= GIVEN DATA =
=== Section Start ===

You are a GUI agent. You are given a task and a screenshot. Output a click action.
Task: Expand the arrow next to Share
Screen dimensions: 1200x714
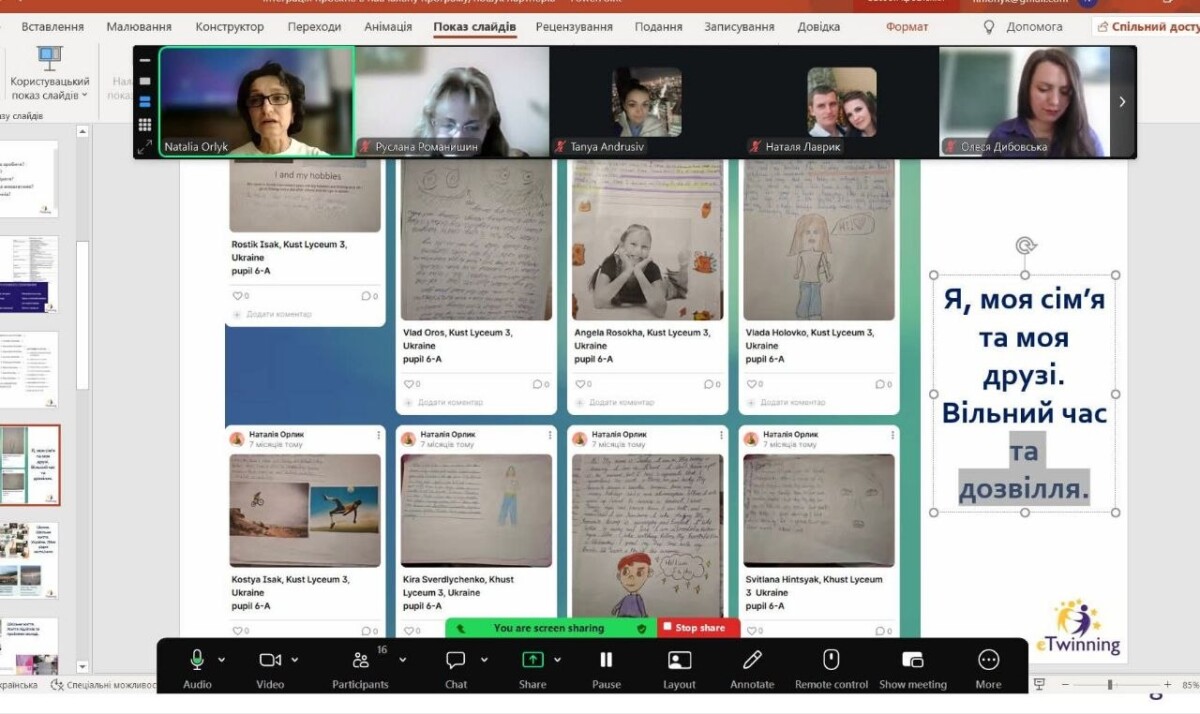tap(558, 660)
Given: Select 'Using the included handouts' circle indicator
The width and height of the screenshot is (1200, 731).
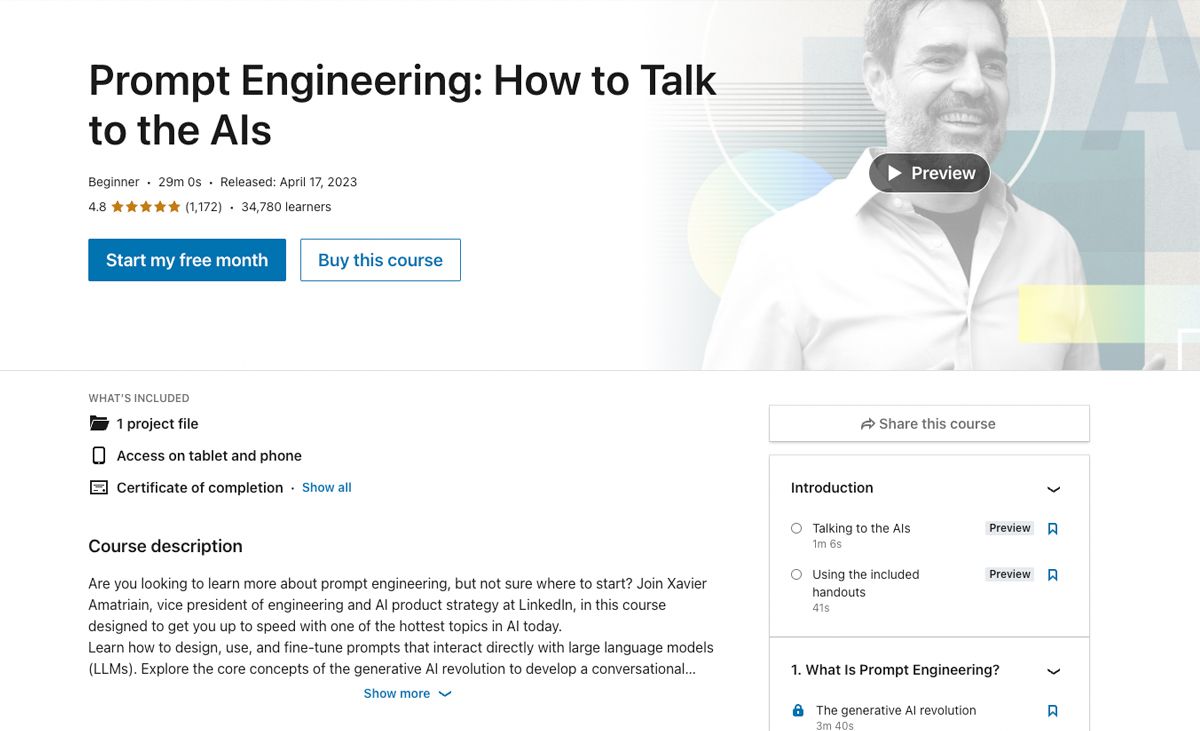Looking at the screenshot, I should point(796,575).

=== Section End ===

= WORK REQUIRED =
Drop the pictures and set down the data above exactly.

= WRITTEN RESPONSE =
You are a GUI agent. You are given a task and a screenshot. Output a click action.
Task: Expand the arrow next to Share
Screen dimensions: 1200x714
tap(558, 660)
Given: Select 'Using the included handouts' circle indicator
The width and height of the screenshot is (1200, 731).
Looking at the screenshot, I should point(796,575).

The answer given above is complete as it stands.